Visualizzazione post con etichetta Variazione iva nelle procedure concorsuali. Mostra tutti i post
Visualizzazione post con etichetta Variazione iva nelle procedure concorsuali. Mostra tutti i post

07/08/22

La variazione in diminuzione Iva nelle procedure concorsuali - Le novità introdotte dal Decreto Sostegni bis

 L’art. 18 del D.L. n. 73 del 25 maggio 2021 (Decreto Sostegni bis) è intervenuto sulla disciplina della nota di variazione in diminuzione Iva, anticipandone il momento di emissione nelle procedure concorsuali.

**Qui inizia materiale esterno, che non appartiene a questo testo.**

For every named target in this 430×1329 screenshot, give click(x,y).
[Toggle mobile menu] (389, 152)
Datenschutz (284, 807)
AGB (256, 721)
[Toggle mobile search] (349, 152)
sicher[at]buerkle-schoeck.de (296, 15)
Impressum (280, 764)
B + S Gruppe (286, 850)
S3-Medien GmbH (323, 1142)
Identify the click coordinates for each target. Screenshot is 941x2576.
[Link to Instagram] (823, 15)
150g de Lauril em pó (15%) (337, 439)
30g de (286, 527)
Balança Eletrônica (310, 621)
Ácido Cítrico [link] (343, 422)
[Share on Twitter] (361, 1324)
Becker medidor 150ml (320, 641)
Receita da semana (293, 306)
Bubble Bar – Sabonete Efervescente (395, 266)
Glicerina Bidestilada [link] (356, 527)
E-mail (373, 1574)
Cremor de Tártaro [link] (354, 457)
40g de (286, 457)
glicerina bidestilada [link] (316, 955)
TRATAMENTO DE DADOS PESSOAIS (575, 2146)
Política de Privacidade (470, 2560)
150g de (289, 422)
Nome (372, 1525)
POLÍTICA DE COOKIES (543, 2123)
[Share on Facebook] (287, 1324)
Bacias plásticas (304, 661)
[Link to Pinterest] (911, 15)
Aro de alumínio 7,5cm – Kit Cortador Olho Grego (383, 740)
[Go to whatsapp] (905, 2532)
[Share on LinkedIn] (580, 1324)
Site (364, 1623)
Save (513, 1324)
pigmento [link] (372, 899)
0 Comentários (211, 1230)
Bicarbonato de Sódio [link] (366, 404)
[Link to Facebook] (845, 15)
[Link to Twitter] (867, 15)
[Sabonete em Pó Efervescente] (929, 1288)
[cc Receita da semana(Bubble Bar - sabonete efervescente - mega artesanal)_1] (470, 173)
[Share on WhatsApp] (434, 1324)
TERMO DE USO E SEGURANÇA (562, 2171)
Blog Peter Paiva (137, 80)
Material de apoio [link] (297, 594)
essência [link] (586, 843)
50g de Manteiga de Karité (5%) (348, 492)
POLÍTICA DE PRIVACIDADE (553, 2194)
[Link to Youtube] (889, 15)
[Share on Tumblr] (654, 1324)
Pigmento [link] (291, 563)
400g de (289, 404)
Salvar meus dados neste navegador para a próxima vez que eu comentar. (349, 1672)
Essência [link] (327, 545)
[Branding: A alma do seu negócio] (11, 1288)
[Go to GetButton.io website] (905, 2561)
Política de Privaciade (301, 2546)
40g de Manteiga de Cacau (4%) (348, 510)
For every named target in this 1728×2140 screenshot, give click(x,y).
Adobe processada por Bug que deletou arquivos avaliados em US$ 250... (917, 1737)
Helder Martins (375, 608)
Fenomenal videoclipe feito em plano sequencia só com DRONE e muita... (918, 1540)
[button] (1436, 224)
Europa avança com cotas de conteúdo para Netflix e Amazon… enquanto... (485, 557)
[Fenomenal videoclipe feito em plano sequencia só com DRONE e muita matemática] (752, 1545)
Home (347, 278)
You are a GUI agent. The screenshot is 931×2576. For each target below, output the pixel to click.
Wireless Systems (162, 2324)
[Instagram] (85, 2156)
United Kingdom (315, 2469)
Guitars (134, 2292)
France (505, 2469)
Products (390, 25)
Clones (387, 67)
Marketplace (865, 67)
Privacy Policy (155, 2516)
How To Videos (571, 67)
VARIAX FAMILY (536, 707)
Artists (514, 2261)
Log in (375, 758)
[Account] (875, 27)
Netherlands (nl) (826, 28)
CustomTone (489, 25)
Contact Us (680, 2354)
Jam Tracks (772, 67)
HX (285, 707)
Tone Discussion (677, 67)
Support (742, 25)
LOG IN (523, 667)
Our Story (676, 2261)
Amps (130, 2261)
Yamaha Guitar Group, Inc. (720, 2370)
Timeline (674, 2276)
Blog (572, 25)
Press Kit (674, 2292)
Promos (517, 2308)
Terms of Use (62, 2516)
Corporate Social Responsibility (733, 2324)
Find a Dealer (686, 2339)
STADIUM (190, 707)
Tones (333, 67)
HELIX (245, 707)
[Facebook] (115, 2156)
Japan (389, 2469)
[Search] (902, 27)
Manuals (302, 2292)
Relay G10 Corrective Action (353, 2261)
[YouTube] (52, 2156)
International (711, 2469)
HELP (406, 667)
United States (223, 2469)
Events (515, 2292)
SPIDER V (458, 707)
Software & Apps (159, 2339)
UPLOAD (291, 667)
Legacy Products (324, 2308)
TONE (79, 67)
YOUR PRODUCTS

Prima di analizzare la portata della riforma, si ritiene necessario esporre il solco normativo e giurisprudenziale nel quale la stessa si inserisce.


Sommario


-La variazione in diminuzione Iva

-Nota di variazione Iva per mancato pagamento a causa di procedura concorsuale

-L’interpretazione dell’Amministrazione finanziaria

-La giurisprudenza della Corte di Giustizia Europea

-Le novità introdotte dal Decreto Sostegni bis

-La variazione in diminuzione Iva


A seguito dell’emissione e registrazione di una fattura, può accadere che si renda necessario apportarvi una rettifica che riduca l’imponibile o la relativa imposta, ad esempio in conseguenza di eventi sopravvenuti o, anche, di errori nella fatturazione. Più precisamente, le ipotesi normativamente previste che possono comportare una variazione in diminuzione consistono principalmente nell’eliminazione del contratto (nullità, annullamento, risoluzione, rescissione), nella riduzione del corrispettivo (abbuoni o sconti) o nell’inadempimento del cessionario/committente.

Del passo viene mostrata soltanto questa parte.